Adam grinst in seinen Kaffeebecher.
»Ist sie weg, deine Kleine?« Christina betritt mit geschürzten Lippen, vollständig angezogen die Küche.
Bella knurrt leise unter dem Tisch.
Ben murmelt: »Weiber.«
»Sie ist nicht meine Kleine. Setz dich. Kaffee? Eier und Speck? Joghurt?«
»Nur Kaffee.«
Er fragt sich, wie Frauen es schaffen, so zu tun, als sei nichts gewesen. Ihm ist der Abend noch peinlich genau in Erinnerung.
»Haben wir … Ich meine, du weißt schon …«
»Nein?«
»Ich war heute früh nackt und kann mich nicht erinnern, mich ausgezogen zu haben.«
»Ich habe dir das Kleid ausgezogen, und nein, wir haben nicht miteinander geschlafen.«
Adam stellt einen Becher Kaffee vor Christina auf den Tisch. Ich schlafe nicht mit betrunkenen, fast weggetretenen Frauen, denkt er.
Sie sucht in seinem Gesicht nach der Wahrheit. »Zeigst du mir deine Gärtnerei?«
»Nein, Christina, heute nicht. Wir haben viel zu tun.
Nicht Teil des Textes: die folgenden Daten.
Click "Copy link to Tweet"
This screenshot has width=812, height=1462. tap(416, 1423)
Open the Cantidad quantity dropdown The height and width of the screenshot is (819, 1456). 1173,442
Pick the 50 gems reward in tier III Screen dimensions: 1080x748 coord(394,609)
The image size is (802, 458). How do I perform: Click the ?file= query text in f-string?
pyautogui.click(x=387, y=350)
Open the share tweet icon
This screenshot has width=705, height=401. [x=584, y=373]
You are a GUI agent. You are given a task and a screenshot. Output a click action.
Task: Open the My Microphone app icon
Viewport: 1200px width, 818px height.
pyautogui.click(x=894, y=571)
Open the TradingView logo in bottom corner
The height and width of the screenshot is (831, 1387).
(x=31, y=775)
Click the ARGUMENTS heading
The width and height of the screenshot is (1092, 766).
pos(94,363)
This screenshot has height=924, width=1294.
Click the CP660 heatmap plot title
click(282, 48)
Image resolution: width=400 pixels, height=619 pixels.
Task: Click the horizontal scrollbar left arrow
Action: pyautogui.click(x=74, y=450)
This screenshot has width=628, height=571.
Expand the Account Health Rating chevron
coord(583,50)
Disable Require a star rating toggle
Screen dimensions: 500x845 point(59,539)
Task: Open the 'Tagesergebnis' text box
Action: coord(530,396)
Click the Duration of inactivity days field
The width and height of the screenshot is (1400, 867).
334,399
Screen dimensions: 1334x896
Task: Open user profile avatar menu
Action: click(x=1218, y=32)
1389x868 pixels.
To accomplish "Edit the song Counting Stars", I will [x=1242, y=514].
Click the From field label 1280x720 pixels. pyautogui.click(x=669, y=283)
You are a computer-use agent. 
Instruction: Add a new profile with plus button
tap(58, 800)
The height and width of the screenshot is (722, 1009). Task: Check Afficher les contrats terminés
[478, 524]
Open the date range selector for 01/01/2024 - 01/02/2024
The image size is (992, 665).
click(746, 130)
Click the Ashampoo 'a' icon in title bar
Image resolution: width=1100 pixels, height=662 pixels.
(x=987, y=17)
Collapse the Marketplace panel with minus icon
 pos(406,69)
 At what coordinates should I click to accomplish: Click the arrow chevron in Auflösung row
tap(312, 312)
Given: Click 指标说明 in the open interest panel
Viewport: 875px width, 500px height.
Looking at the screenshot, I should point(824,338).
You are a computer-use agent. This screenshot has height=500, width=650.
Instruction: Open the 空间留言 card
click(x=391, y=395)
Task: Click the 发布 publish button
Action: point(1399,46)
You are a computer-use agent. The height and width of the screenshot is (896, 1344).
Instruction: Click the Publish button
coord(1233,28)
Und nun ist auch noch Hinnerk ausgefallen.«
»Wer ist das?«
»Der Vater von Hannah. Er hilft mir, die Bestellungen zu den Kunden zu fahren. Heute muss ich das selbst machen, und ich bin schon spät dran.«
»Dann ein andermal«, sagt Christina erstaunlich sanft.
Erst als er ihrem Wagen nachsieht, merkt er, dass sie ihn übertölpelt hat. Sie hat »ein andermal« gesagt und damit einen nächsten Besuch in Aussicht gestellt. Er hat nicht nein gesagt. Wir Männer sind manchmal erstaunlich blöd.
Adam nimmt Ben an der Hand und geht mit ihm in die Scheune. Ohne Hinnerk ist er aufgeschmissen. Die Kisten mit den Äpfeln kann er heute noch liefern. Aber die Kräuter und Balkonpflanzen müssen warten. Er würde jeden einzelnen Kunden anrufen müssen, um die Liefertermine zu verschieben.